───── ARTICLE
[-empyre-] Introducing Datascapes with Teri Rueb, Brett Stalbaum and John Tonkin
Dear -emypreans-
Apologies to the artists--today I learned that your cvs were in an email
written yesterday by me and sent via yahoo. Yahoo truncated the message and
then declined to send it!
So here they are in a second try.
Christina
----datascape aesthetics and psychogeographies in digital culture------
--------Teri Rueb has used global positioning
satellite (GPS) technology in her work since 1996 to
explore issues of space, mapping, landscape, memory,
the body and cultural identity. Her current research
explores sonic and acoustic constructions of space,
spatialized narrative, human movement and
psycho-social geography. She is currently working on
an interactive sound installation that explores the
urban landscape and psychosocial geography of
Baltimore, Maryland. In 1999 she launched Trace: a
memorial environmental sound installation along a
network of hiking trails in the Canadian Rockies
(produced with the support of the Banff Centre for the
Arts New Media and Television Co-Productions, Alberta,
Canada).
Rueb lectures and exhibits widely in international and
national venues including SIGGRAPH (San Antonio,
2002), The International Symposium on Electronic Arts
(Nagoya, 2002; Paris, 2000), Consciousness Reframed
(Perth, 2002), the New Museum of Contemporary Art, the
Corcoran Gallery of Art, The Banff Centre for the
Arts, Bell Laboratories, Interval Research
Corporation, and The Fraunhoefer Institute/GMD - The
German National Center for Research on Information
Technology (IRCAM, Paris, 2002; Glasgow, 2001). Rueb
is also co-founder of Utensile Design, a technology
innovation firm that specializes in the design of
alternative hardware and software interfaces for
people with special needs.
Rueb's work has been featured and reviewed in diverse
publications including "Information Arts:
Intersections of Art, Science and Technology", edited
by Stephen Wilson, MIT Press, 2001; I.D. Magazine; and
Interactivity Magazine. She holds a B.F.A. in Art and
Literary and Cultural Studies from Carnegie Mellon
University (Honors, C.F.A. & H.S.S.), and a master's
degree in Interactive Telecommunications from the
Tisch School of the Arts, New York University. She is
currently an Assistant Professor of Visual Art at the
University of Maryland Baltimore County where she
teaches courses in embodied interaction, tangible
interfaces, and the history and theory of electronic
art.
http://www.umbc.edu/~rueb
------------------------------------John Tonkin is a Sydney based new media
artist. After studying science
and then playing with photography, experimental film and animation, he
began making computer animation in 1985. Tonkin develops his own software in
programming languages such as C++ and Java. His animations include the
series air, water parts 1, 2 & 3 (1993-95),
a series of lyrical and poetic studies of the elements air and water, and
these are the days (1994) a meditation on the passing of time. These
works used mathematical modelling to create abstracted simulations of
natural
systems.
──────────
THE EXERCISE
Reproduce the mailing-list post word for word, starting at "[-empyre-] Introducing Datascapes" and ending at "to send it!". The listing has no connection to the mailing-list post above.
───── SOURCE MATERIAL
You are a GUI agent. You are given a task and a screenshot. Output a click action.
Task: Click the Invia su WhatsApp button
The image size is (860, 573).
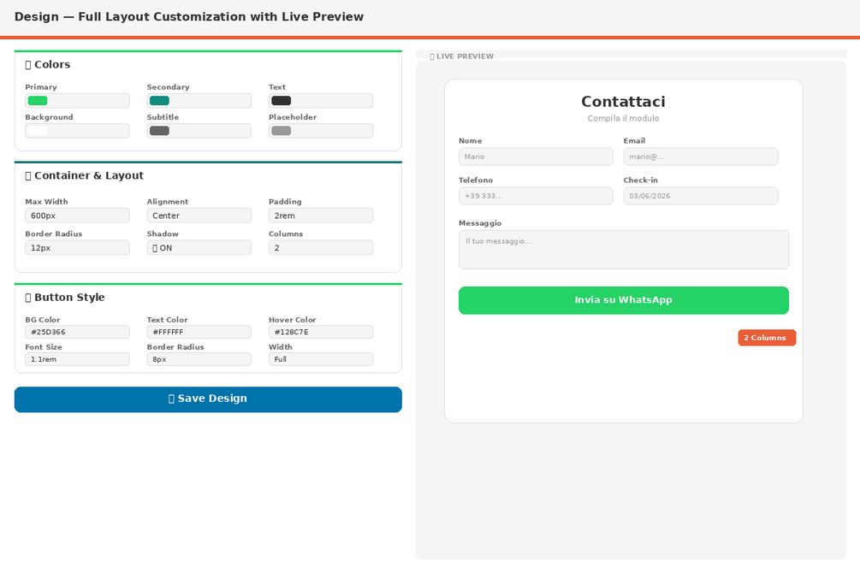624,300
──────────
IN RESPONSE
[-empyre-] Introducing Datascapes with Teri Rueb, Brett Stalbaum and John Tonkin
Dear -emypreans-
Apologies to the artists--today I learned that your cvs were in an email
written yesterday by me and sent via yahoo. Yahoo truncated the message and
then declined to send it!